I enlisted my friend Jake Hagadone — an able lake sailor and younger brother to Reader Editor-in-Chief Zach Hagadone — to go in on the boat with me to help share costs and restoration. It has turned out to be a great partnership.
Let me preface my next remarks by acknowledging that I don’t really know what the hell I’m doing when it comes to boat repair. I’ve owned a handful of boats over the years. One was commandeered from Bob Witte’s front yard, full of peanut shells and about a decade’s worth of leaves piled up in the cockpit. I installed a new battery, replaced the fuel and managed to get a year on the water before it ultimately sank in the slough by Dan Shook’s house.
This was before the byway was built, so I salvaged it from the water, towed it to the dirt lot by the Long Bridge where people used to park cars they were selling and watched the snow cover it for the winter — then promptly forgot about it. The following spring, the sheriff’s office called Bob, who was still listed as the owner, and told him to come pick up his damn boat. Sorry, Bob.
The next nautical failure was a 1976 Bayliner I bought for $800 from the lot at Gas ’n’ Go a couple of years ago. The deck was rotten, so I spent the next few months ripping up all the bad wood, re-fiberglassing the hull and installing new stringers — it took me 10 seconds to write that sentence, but about two months of hard work and upward of $1,500 to accomplish that mission.
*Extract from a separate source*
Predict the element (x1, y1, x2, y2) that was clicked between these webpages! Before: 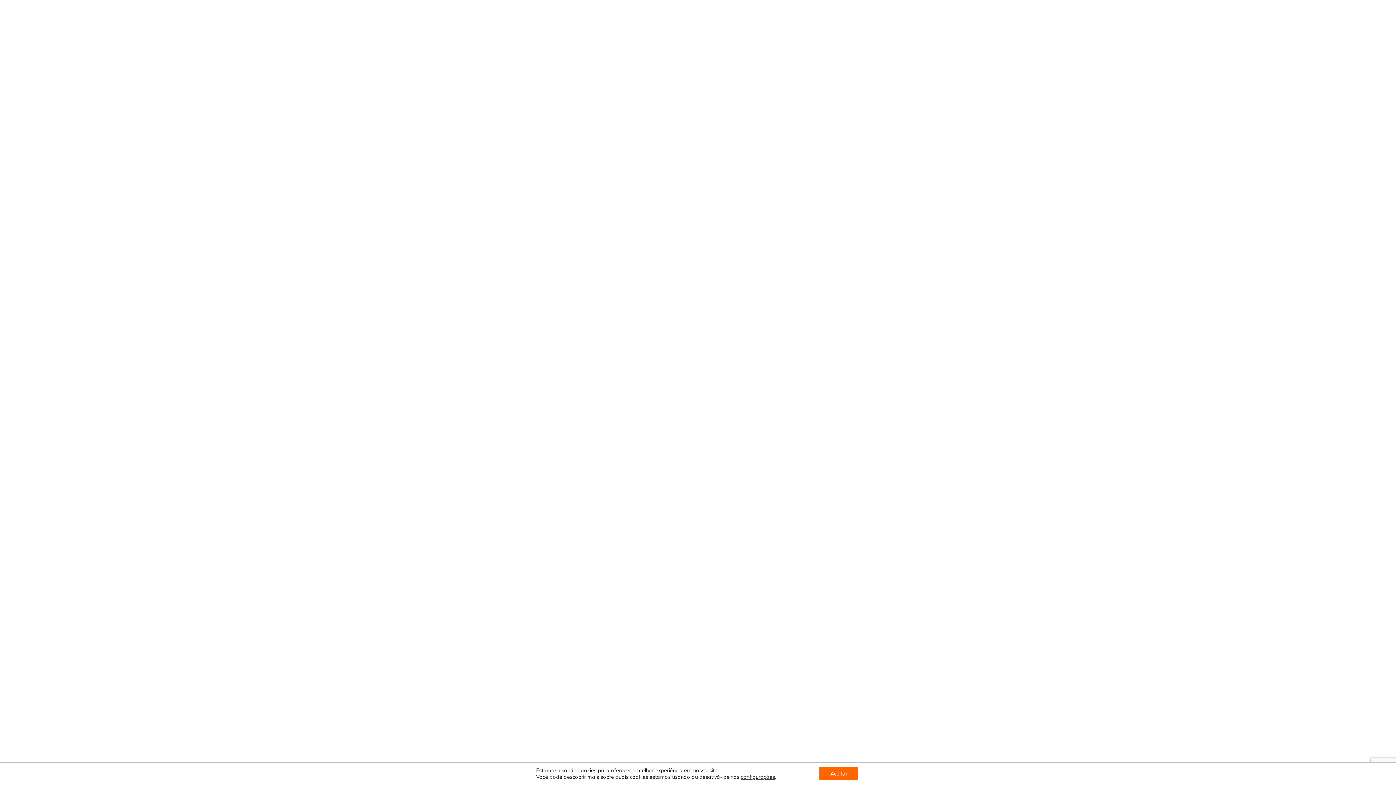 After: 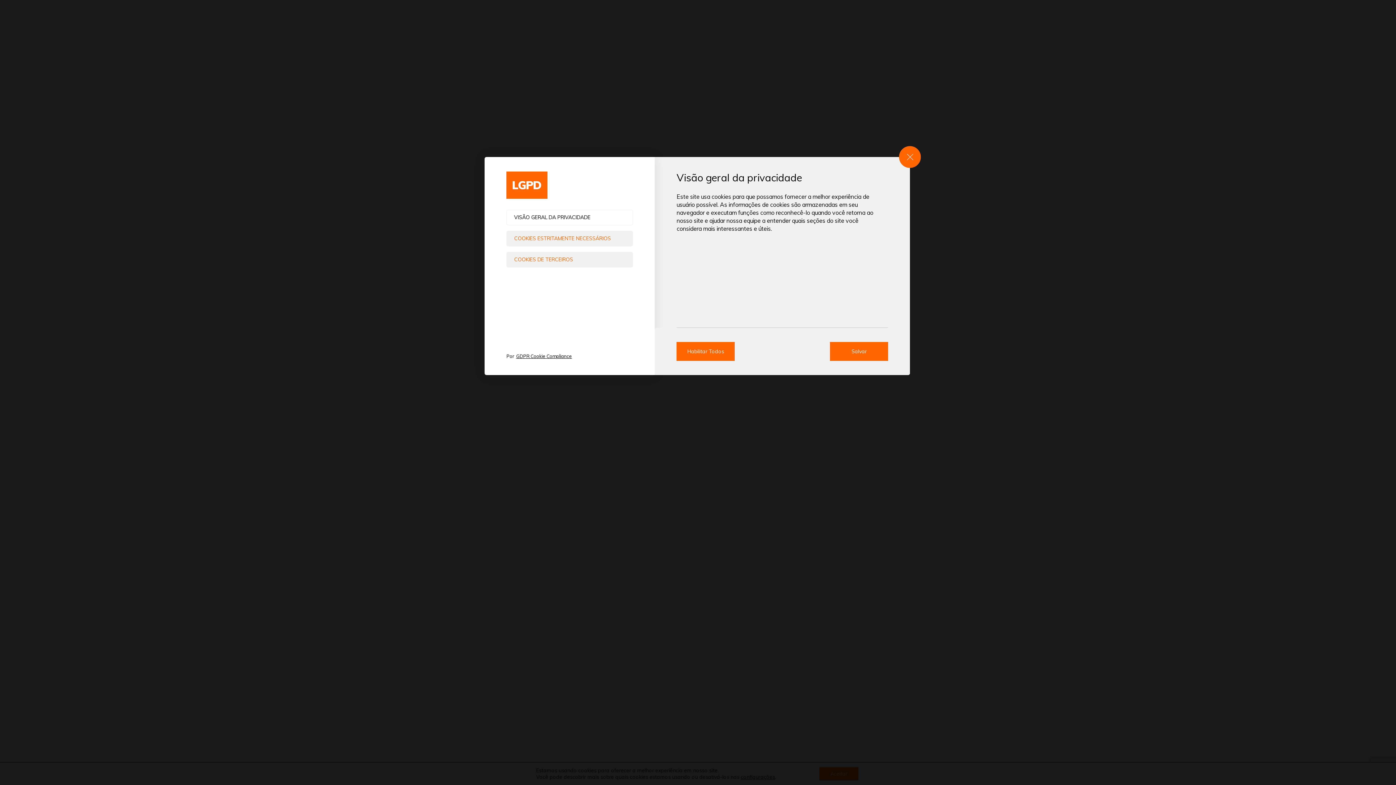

Prior to installing the final deck, I had a mechanic check out the engine and was told the head was cracked and it “wasn’t worth working on.” Exasperated, I ended up just giving the thing to my landlord, who has a piece of land where it can either moulder in peace or slowly be built back up to seaworthiness.
Failure is just the hors d’oeuvre to success, as someone once said, but I was making a habit of it. So the decision didn’t come lightly to take on a 30-foot sailboat; but, Tom and Marjorie gave us a great price so we could afford to put some decent money into restoring the boat.
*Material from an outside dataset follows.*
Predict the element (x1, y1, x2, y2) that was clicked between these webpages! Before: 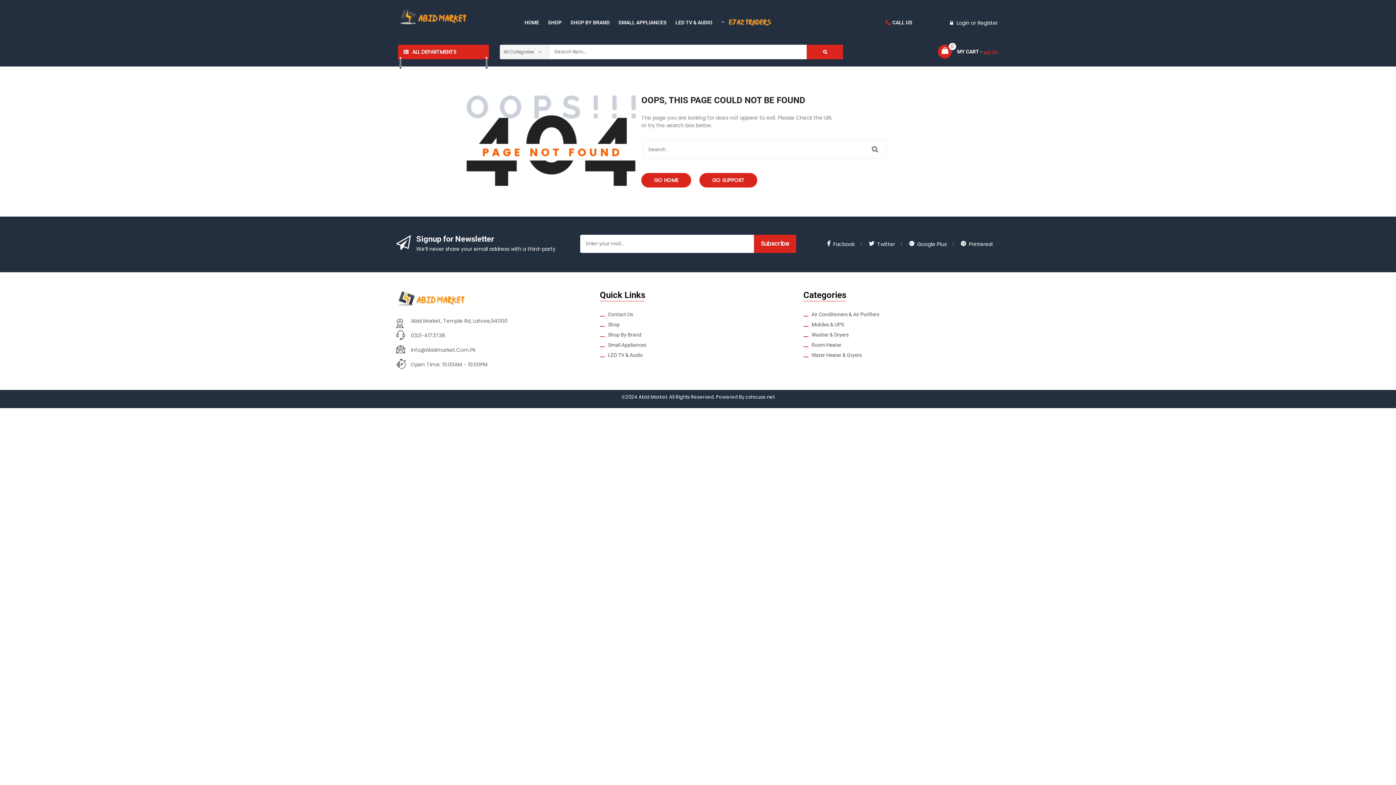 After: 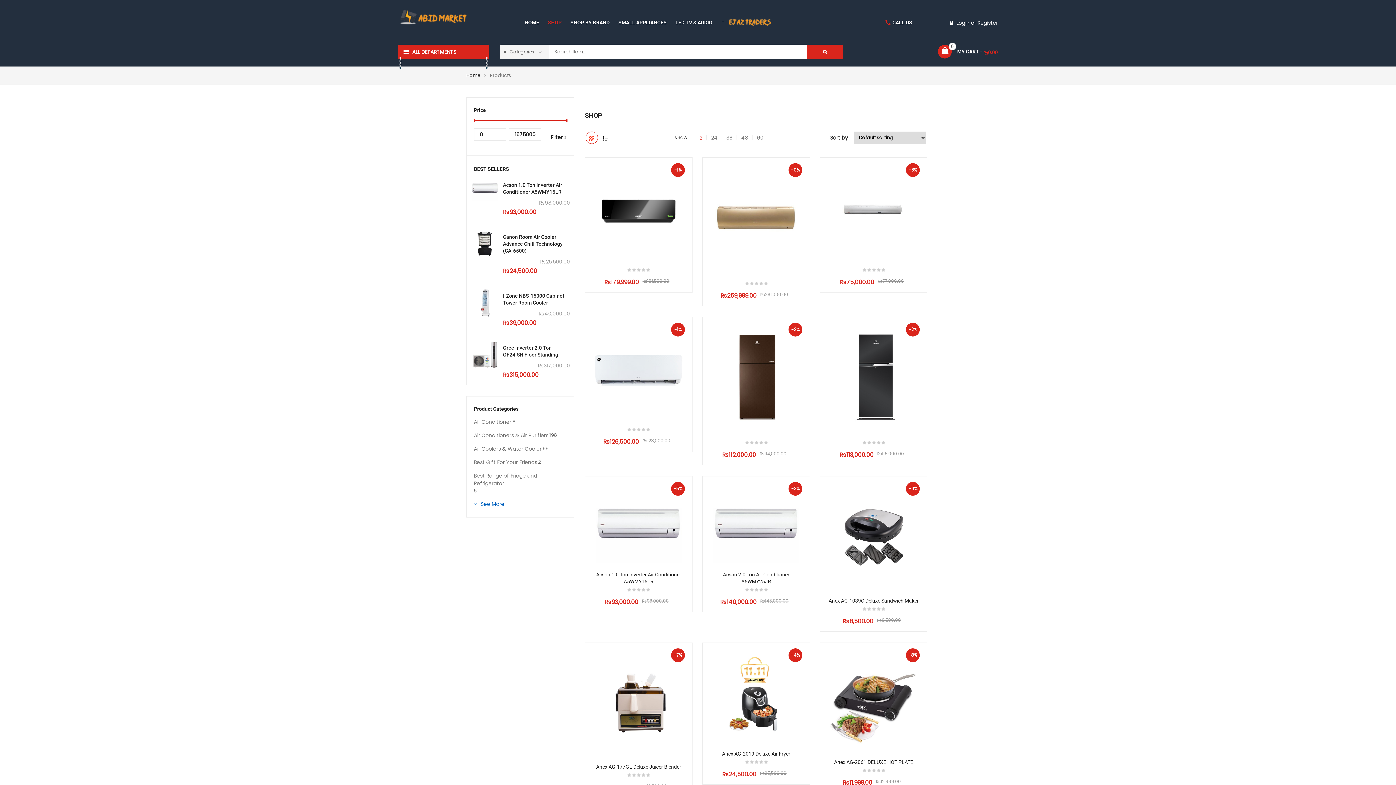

We finalized the purchase and reluctantly covered the Free Spirit with a series of tarps for the winter. A couple months ago, Jake and I began to make trips out to the boat to start a host of projects. We planned to gut the cabin and sand down everything to bare wood, replace the toerail and taffrail damage, clean and oil the teak wood, sand and paint the entire topside decks, and replace the foam and fabric for the dozen cushions, among other small projects.
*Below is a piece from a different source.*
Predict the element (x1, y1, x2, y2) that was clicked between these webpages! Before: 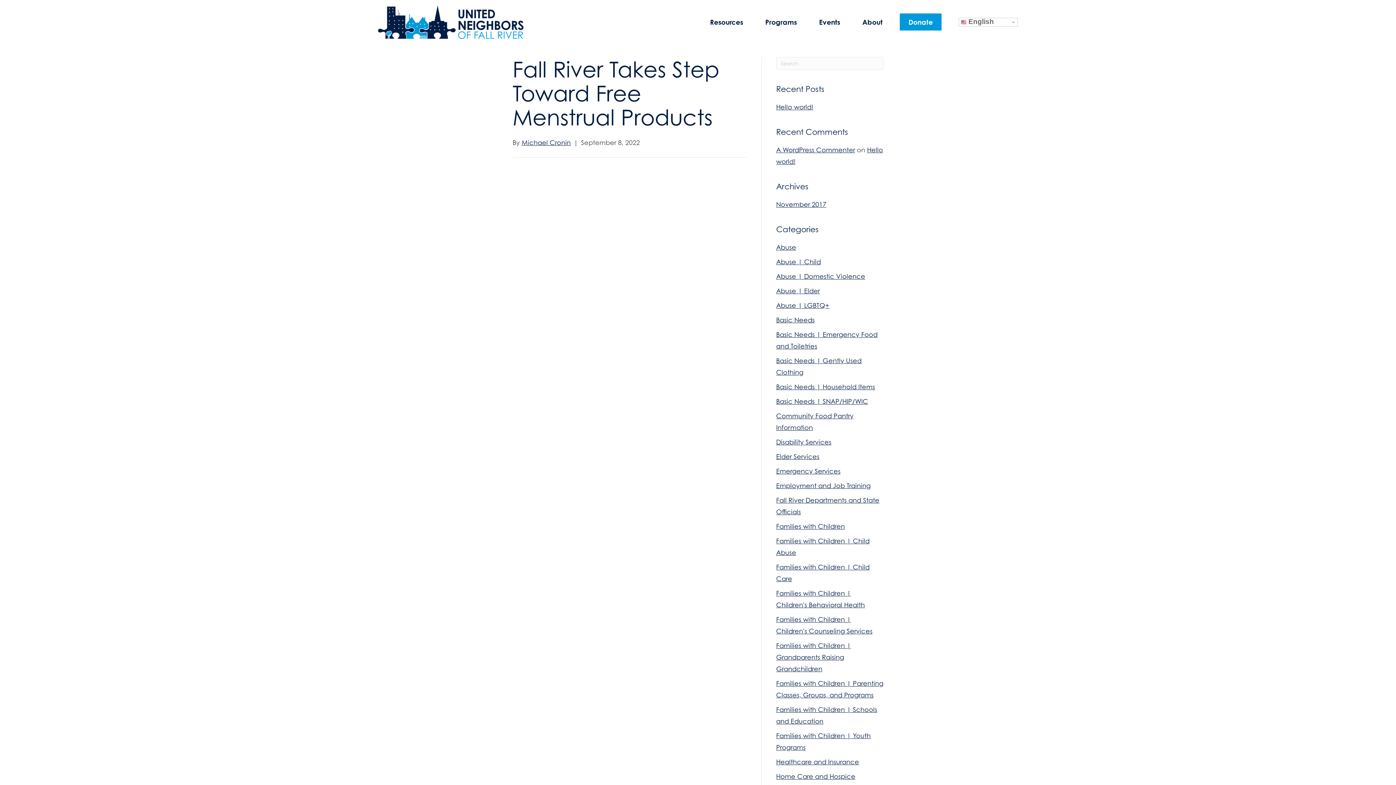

As the snow receded, I noticed the urge to get out to the boat come up more frequently. I’d rush through a morning of work to buy a few hours in the afternoon to drive out to Glengary for another quiet, brisk day attacking the next task. Though it’s always hard work restoring a boat, these excursions became the bright spots of my week.
There’s just something about that drive out to Glengary Bay that sets your mind at ease. I’d look out onto Gamlin Lake where small huts kept anglers warm on the ice, wishing them a good day’s catch. Then one day the ice had broken and it was a lake again (this just a day after we had all tromped out on the ice like fools).
Pulling into Glengary Bay is like stepping back in time. Marinas around Lake Pend Oreille have mostly undergone a transformation over the years to sterile watery parking lots chock-full of big fancy boats moored like dreams you’ll never conquer. But at Glengary Bay, it’s like happening on a small Alaskan bay with just a few homes and a big, wide lake reflecting the snow-capped Cabinet Mountains across the water. Every hour I spend there reminds me of what North Idaho used to be like, before we all got in a big damn hurry.
I’d spend a couple hours hand-sanding the decks, pausing occasionally to listen to the eagles calling from their nest across the bay. Phone reception is spotty and, even if it wasn’t, I would still keep the phone in my truck, because I don’t want anyone to contact me when I’m working on the boat.
Slowly, we began to check projects off the list. The teak rails were sanded, cleaned and oiled. The cabin sole was pried up and everything sanded down to bare wood. The topside deck was sanded, primed and is now in the process of being painted with non-skid.
With each minor accomplishment, Jake and I are inching closer to those glorious days in the not-so-distant future when we’ll be hoisting the mainsail and pointing our bow toward the big lake for a weekend camping adventure.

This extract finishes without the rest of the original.